**Task description**
The required output is the exact run of lines from the one that contains "Where should I click to: Click" to the end of the data, with every picture left out.

**Given information**
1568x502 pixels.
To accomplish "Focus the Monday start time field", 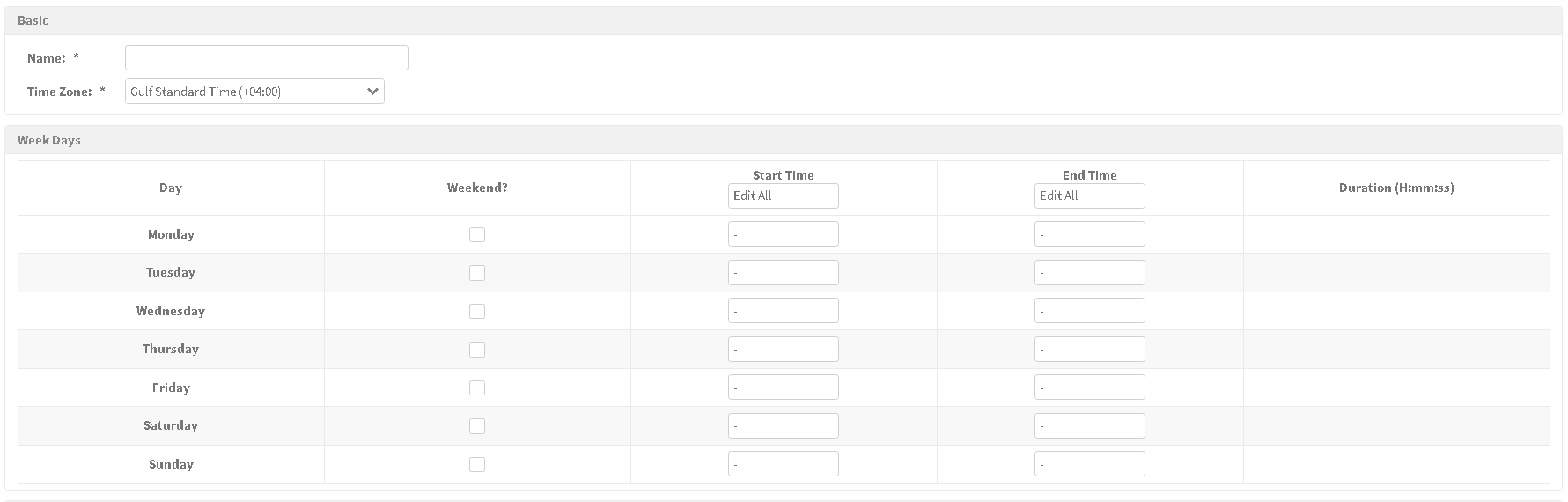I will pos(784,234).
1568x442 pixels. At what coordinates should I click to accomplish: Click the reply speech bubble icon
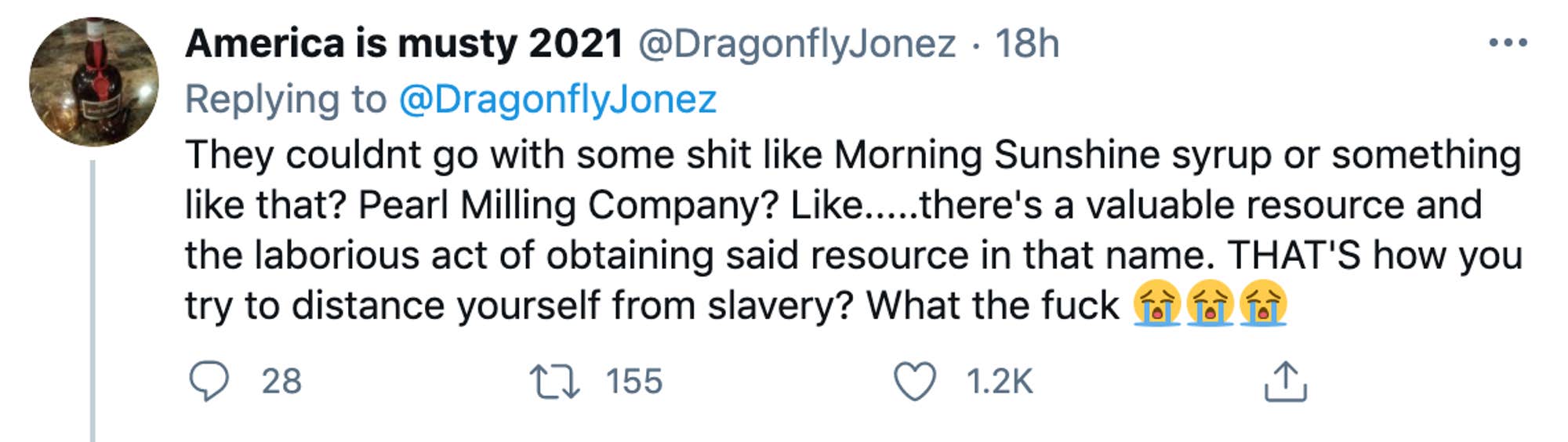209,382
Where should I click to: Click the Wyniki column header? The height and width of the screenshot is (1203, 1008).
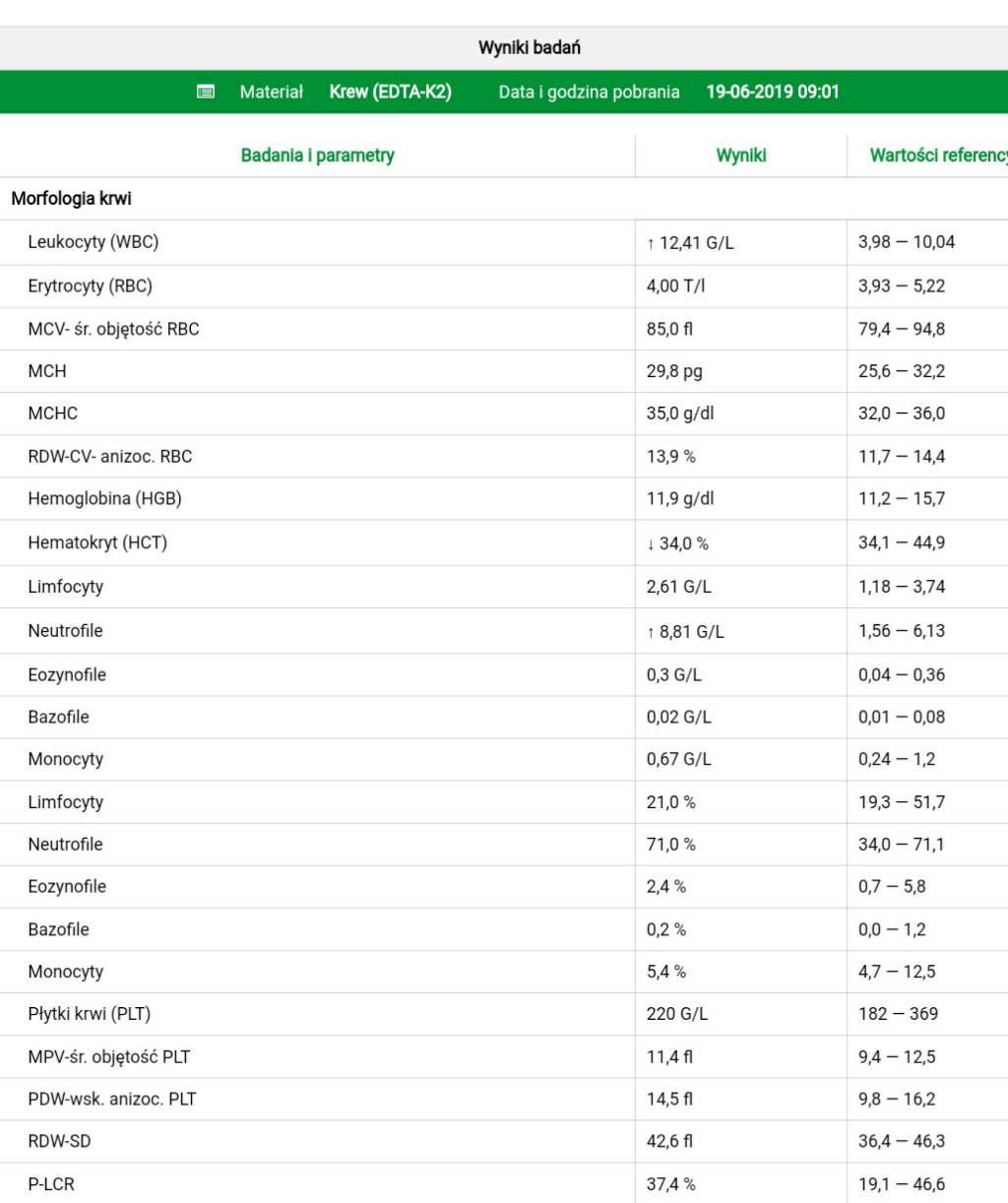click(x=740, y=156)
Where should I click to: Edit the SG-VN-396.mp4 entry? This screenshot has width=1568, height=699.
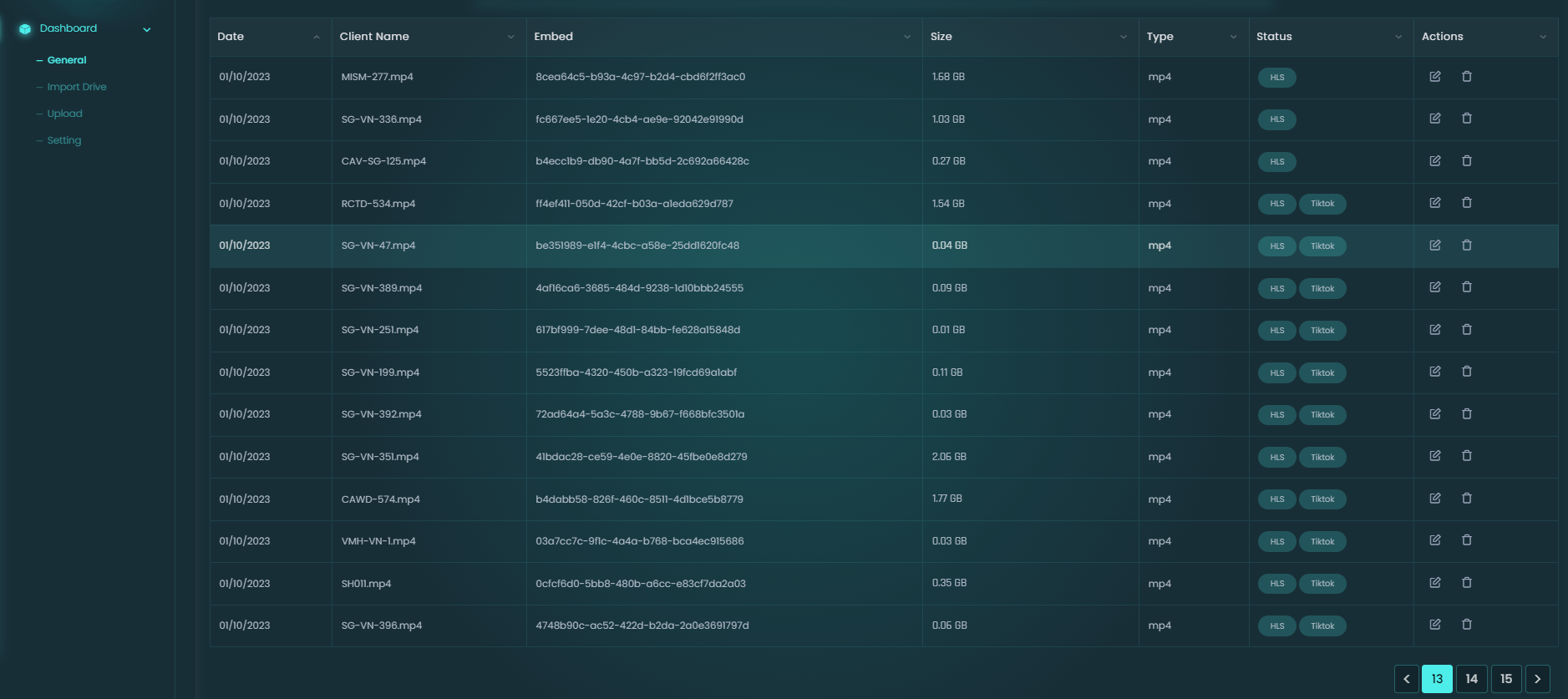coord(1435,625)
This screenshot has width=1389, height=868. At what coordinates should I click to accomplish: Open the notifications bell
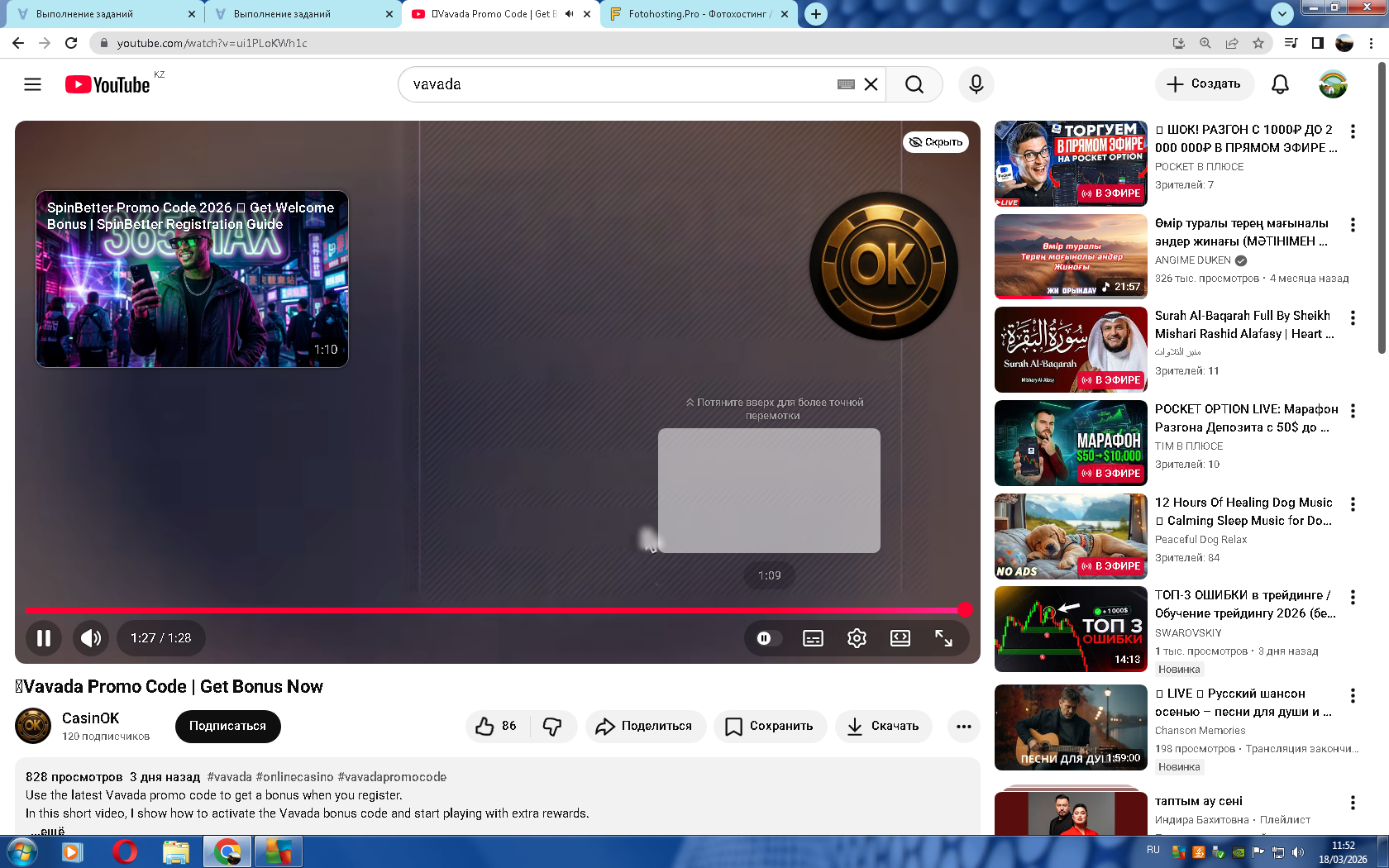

**Solution to the problem**
Where should I click to: Click the Wyniki column header? The height and width of the screenshot is (1203, 1008).
click(x=740, y=156)
Where should I click to: Edit the SG-VN-396.mp4 entry? This screenshot has width=1568, height=699.
coord(1435,625)
This screenshot has width=1389, height=868. At what coordinates should I click to accomplish: Open the notifications bell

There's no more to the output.